[Source text]

Tuesday, February 16, 2010

My Earthquake

I am just out of the shower and I feel like God talks to me when I am in there and He has given me a great word picture for me today. The last several weeks as I have struggled each day to find joy in the midst of pain, I have asked God “what am I suppose to do with it?” I have realized that I need to really get down to who I am so I can truly know God’s plan for me.

My blog description of who I am goes like this: am the wife to a wonderful man, Brad and the mother of three incredible young men; Bryson age 11, Tyrell age 9 and Kaden age 6. My heart is passionate about my God, my family, my church and my community. I am kept busy with my involvements in these areas. God has brought me on an awesome journey so far in my life and I can't wait to see what He has in store!!!

So what does that really mean? It is nothing unique, just an ordinary description of me, but who am I??? Yesterday I listened to one of Beth Moore’s studies from the Esther series and one point that she said is that so often we want to disconnect something about ourselves or our past and erase it, but that is really what God wants us to move in and might just be the link to His plan!! OK, so who am I? The truth I just received in the shower is “I’m a mother of a special needs child!” I have said it, but I have pushed it under, I have tried to see life as normal. I have compared my trials to those around me and told myself “be strong, this is nothing compared to what they are going through.” Yesterday, when someone told me “be grateful for what you have, you could be in Haiti” I again told myself, yes, butt it up, it could be worse, God is here He will provide.

But NOOOOOOO…… to me this all seems like an earthquake.

I have been living on a fault line, I am living on ground that is full of sin, I am living on ground that is unstable. The grounds shook 12 years ago when my firstborn son was born and I found out that he had suffered a stroke. I had to realize that my dreams for him would probably have to change. Through the past several years I have suffered aftermath tremors from the horrors of seizure medication and doctor’s visits, and therapies and battles with the school system.
Another earthquake hit in 2008 when the words Type 1 diabetes shook my heart to the core. I had to learn in 5 hours of training how to poke my son’s finger, how to give him insulin shots 4 times a day, how to count all of his food intake. The tremors of fear of what if I mess up: “I could kill my son” or “will I find him in a coma in the morning? And then this past week, another earthquake hit, Bryson’s seizures have returned after 6 years of being seizure and medication free. And this time, the impact has hit hard, I feel like the walls are collapsing on me, I feel like everything is crashing in, I feel trapped. I know in my head that my Jesus is the steel that keeps my columns from crushing me, I know in my head that HE will pull me through, I know in my head that HE has incredible plans for me and will work all of this out!! But as we all know cleaning up from an earthquake is a long process, it doesn’t just happen overnight!! So I am slowing starting to dig, dig myself out of these suffocating feelings. I am reading God’s word, listening to others who speak God’s heart, I am reading the promises He has for me, but the task seems long and unmanageable. I am tired, I am exhausted!!

[/Source text]
[Source material]

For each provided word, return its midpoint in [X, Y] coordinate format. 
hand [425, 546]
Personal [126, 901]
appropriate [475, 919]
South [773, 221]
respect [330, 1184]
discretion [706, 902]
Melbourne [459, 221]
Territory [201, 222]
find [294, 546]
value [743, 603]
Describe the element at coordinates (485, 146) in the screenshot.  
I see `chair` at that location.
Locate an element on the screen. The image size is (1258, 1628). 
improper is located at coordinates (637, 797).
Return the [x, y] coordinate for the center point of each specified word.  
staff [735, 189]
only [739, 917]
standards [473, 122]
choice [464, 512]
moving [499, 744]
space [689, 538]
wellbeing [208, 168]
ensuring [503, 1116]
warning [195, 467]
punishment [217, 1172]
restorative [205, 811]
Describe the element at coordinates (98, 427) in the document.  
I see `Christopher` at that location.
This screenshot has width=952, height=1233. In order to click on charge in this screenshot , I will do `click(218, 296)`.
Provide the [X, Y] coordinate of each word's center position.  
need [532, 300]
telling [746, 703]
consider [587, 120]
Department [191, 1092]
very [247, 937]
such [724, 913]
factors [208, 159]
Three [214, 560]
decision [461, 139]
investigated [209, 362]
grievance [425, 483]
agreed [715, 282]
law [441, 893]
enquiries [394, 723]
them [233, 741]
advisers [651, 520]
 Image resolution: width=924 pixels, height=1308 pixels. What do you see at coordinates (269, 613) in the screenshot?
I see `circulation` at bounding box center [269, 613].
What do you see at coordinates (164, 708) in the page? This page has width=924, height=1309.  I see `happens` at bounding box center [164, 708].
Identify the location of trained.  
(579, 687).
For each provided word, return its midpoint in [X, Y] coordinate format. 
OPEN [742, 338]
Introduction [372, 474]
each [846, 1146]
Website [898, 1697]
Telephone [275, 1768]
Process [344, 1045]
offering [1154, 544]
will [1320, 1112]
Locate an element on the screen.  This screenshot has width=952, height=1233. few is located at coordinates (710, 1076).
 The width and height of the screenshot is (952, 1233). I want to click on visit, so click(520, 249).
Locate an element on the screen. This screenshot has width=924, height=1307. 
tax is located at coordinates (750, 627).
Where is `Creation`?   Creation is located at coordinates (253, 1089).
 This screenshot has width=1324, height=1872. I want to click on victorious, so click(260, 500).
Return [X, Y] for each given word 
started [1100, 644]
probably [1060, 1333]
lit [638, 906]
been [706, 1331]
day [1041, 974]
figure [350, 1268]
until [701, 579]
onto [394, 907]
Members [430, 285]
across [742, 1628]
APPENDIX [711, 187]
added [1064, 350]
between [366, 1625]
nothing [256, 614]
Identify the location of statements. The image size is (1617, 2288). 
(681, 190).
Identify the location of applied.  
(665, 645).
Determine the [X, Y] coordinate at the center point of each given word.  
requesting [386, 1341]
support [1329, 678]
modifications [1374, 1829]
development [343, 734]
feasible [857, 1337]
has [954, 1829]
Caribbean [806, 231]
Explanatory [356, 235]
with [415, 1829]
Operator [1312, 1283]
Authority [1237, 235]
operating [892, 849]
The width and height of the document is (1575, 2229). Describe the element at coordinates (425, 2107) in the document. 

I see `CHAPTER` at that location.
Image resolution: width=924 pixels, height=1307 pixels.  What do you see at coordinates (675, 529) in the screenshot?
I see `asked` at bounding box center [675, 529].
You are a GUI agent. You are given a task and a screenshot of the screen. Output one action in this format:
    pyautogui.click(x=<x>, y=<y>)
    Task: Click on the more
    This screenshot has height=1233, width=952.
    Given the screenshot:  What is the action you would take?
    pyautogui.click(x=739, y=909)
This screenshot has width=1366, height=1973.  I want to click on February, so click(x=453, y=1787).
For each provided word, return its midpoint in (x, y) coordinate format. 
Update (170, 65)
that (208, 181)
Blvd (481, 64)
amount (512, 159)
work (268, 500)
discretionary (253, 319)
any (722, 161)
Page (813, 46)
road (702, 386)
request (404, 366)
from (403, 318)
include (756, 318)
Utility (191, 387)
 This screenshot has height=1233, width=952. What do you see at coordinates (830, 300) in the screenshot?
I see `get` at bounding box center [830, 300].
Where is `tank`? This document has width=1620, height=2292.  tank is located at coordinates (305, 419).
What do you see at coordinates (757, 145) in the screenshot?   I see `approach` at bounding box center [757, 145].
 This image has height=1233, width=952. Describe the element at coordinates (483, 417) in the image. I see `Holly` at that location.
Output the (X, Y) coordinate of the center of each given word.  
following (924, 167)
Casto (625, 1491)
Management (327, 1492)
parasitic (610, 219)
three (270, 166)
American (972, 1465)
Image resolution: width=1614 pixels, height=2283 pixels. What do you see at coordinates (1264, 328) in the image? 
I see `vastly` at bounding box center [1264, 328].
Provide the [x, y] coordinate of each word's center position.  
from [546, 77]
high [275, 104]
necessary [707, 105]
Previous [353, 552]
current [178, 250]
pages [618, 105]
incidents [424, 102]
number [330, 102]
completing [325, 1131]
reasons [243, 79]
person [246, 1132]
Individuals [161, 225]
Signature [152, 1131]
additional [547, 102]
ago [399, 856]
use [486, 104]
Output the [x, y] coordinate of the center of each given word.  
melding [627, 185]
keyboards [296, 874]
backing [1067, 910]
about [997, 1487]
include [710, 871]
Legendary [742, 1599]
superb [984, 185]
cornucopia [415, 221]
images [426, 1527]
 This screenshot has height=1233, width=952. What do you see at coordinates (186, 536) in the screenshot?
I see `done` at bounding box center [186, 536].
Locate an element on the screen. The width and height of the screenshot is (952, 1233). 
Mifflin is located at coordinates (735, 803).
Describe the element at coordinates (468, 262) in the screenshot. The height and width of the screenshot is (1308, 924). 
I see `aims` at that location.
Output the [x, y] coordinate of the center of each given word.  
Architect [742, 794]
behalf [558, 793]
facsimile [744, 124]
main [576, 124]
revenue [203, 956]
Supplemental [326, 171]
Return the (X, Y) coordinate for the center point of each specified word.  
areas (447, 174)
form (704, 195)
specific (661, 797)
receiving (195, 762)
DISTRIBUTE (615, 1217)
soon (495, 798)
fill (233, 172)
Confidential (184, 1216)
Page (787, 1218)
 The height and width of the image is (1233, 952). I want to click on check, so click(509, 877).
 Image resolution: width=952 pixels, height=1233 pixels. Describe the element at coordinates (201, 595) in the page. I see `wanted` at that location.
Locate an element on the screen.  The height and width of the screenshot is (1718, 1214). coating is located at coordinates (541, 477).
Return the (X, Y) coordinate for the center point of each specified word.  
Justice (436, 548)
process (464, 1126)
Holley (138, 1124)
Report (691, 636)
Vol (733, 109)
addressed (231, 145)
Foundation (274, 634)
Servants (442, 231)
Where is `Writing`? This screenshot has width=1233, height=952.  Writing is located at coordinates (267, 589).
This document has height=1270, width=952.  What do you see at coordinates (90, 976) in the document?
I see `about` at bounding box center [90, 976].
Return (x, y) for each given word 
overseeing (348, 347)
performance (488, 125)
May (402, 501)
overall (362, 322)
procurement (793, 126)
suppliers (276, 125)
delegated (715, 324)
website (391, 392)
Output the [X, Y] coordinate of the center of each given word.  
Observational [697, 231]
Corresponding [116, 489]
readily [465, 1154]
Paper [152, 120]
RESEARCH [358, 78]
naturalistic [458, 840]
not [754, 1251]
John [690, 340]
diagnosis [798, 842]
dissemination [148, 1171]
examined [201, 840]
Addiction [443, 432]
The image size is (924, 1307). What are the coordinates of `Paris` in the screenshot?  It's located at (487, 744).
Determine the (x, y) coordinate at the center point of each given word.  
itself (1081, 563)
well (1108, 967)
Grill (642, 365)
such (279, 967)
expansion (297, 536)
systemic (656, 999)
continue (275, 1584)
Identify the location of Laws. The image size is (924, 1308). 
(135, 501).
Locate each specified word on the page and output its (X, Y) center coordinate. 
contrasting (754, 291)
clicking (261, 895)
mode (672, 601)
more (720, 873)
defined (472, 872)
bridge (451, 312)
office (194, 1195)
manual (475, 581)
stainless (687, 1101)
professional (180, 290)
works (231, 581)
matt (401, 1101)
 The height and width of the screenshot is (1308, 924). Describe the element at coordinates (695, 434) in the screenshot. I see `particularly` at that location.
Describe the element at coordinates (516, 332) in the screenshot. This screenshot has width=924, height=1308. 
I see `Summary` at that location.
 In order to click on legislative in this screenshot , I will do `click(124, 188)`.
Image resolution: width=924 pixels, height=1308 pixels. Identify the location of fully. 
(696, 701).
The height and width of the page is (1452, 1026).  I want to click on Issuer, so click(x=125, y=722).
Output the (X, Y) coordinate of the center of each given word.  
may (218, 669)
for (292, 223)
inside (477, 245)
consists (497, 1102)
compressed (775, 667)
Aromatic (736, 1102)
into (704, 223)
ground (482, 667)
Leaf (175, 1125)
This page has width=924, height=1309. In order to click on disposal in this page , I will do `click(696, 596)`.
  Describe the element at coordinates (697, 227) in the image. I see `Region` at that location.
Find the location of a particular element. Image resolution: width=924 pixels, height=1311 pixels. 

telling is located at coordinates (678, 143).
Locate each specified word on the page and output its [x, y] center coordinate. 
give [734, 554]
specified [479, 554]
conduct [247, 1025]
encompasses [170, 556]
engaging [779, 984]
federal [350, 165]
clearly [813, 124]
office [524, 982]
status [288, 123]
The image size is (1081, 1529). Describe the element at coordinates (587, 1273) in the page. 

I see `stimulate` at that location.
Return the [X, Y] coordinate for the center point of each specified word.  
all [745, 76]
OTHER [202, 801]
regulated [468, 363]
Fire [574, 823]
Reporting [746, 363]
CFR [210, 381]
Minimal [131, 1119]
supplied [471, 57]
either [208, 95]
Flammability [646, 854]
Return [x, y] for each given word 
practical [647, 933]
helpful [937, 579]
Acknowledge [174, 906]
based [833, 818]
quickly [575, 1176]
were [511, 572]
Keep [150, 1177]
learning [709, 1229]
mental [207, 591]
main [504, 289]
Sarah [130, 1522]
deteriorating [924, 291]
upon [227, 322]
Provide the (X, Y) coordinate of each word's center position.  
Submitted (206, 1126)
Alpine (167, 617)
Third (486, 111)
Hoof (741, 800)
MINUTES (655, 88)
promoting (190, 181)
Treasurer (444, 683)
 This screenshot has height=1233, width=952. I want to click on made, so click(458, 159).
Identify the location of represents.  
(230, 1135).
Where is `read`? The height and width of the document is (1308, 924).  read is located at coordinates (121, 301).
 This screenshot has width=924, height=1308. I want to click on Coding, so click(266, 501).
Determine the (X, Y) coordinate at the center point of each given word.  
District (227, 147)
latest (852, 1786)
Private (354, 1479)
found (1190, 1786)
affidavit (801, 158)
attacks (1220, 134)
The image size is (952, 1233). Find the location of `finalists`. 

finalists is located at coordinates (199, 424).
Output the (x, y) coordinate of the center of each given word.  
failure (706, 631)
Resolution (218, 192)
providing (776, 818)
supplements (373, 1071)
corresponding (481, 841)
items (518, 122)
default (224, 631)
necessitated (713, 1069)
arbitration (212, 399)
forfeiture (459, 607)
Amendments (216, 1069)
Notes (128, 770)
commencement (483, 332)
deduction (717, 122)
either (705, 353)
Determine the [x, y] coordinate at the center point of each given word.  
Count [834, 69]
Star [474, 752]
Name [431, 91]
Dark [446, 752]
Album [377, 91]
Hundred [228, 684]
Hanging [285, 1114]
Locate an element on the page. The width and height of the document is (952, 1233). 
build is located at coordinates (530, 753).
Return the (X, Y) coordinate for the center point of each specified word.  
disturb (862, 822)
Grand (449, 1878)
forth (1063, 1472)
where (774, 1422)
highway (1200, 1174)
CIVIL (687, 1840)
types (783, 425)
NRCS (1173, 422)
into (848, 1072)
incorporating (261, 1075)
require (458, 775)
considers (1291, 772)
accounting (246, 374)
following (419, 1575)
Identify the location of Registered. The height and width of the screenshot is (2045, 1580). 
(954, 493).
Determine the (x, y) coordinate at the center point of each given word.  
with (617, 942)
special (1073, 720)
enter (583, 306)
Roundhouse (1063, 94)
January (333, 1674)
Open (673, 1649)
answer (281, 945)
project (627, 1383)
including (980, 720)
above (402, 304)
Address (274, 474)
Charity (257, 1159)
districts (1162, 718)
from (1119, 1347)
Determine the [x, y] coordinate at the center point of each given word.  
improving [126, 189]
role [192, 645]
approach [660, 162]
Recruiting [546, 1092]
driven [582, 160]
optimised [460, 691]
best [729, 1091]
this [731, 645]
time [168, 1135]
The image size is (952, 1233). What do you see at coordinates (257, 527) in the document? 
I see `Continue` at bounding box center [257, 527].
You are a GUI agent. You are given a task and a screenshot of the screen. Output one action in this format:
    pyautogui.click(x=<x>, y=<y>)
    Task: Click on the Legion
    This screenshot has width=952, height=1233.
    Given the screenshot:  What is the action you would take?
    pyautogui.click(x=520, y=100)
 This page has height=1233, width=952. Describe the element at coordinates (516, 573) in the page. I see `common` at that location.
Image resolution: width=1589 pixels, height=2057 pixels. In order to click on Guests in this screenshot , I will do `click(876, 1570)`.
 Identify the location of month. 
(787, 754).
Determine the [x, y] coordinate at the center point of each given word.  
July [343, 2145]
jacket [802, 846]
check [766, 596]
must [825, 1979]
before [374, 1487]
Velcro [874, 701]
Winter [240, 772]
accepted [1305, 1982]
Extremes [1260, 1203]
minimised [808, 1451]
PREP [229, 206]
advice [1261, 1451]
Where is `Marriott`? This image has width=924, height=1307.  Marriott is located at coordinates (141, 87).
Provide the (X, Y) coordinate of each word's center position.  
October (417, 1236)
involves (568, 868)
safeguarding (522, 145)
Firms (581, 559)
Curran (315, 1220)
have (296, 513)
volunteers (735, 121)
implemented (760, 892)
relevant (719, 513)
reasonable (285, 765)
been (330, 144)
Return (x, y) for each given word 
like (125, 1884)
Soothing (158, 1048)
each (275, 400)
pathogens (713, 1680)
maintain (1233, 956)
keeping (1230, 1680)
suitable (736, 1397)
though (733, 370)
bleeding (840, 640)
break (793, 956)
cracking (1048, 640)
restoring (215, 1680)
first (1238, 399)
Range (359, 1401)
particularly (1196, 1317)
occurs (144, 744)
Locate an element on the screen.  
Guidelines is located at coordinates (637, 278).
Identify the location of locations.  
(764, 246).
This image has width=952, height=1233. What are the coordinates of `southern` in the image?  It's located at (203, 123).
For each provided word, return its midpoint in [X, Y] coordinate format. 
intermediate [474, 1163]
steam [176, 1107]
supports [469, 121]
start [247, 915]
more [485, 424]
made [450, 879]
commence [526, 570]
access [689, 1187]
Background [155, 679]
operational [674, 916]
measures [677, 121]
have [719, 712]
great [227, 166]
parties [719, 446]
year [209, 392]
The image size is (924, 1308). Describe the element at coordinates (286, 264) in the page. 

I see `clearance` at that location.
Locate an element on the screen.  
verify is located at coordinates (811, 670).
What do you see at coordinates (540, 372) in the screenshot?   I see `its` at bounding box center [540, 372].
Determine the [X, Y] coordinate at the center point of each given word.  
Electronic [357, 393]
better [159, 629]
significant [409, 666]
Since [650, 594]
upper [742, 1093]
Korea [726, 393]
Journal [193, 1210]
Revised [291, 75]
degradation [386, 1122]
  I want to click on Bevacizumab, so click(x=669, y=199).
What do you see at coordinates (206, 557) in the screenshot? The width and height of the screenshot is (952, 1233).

[/Source material]

Work request 1. Translate this sentence from the earthquake blog post into Spanish: "I had to realize that my dreams for him would probably have to change."
Work request 2. Continue the earthquake blog post from its final sentence.

Answer space 1. Tuve que darme cuenta de que mis sueños para él probablemente tendrían que cambiar.

Answer space 2.
I have to stop comparing my life to others because we each have our own earthquakes in our lives. God will provide for ME what I need, and He will provide for others what they need.

Lisa, stop comparing the road I have you on with other people’s roads, I give each one of you a unique journey to travel, and with each earthquake, I will provide, I will help you dig, I AM the strong steel that will not let it crush you and bury you!! I am here to give you life and give it to you abundantly!! I am here to hold your hand and to carry the shovel when you are tired!! You are MY child, I love you, just let go!! Yes, I have given you a special needs child for a reason, I know you were the perfect mother for Bryson. And because I gave him to you, I will help you, stop worrying, let go of the control, let go of the fears, march ahead with ME. Yes, I have big plans for you that go beyond the realm of a special needs child, but I plan to use that platform, I plan on using moments like this to have you reach others who are crushed and buried with their own earthquakes. Lisa, arise up out of the rubble and run to me, I will bandage the wounds, I will ease the pain!! Stop looking at this road as too long and dirty!! I am there with you to help you pave it into a smooth and joyful road!! Come my child, come and rest in ME!!! Love God

I think I need to rewrite my blog description of me!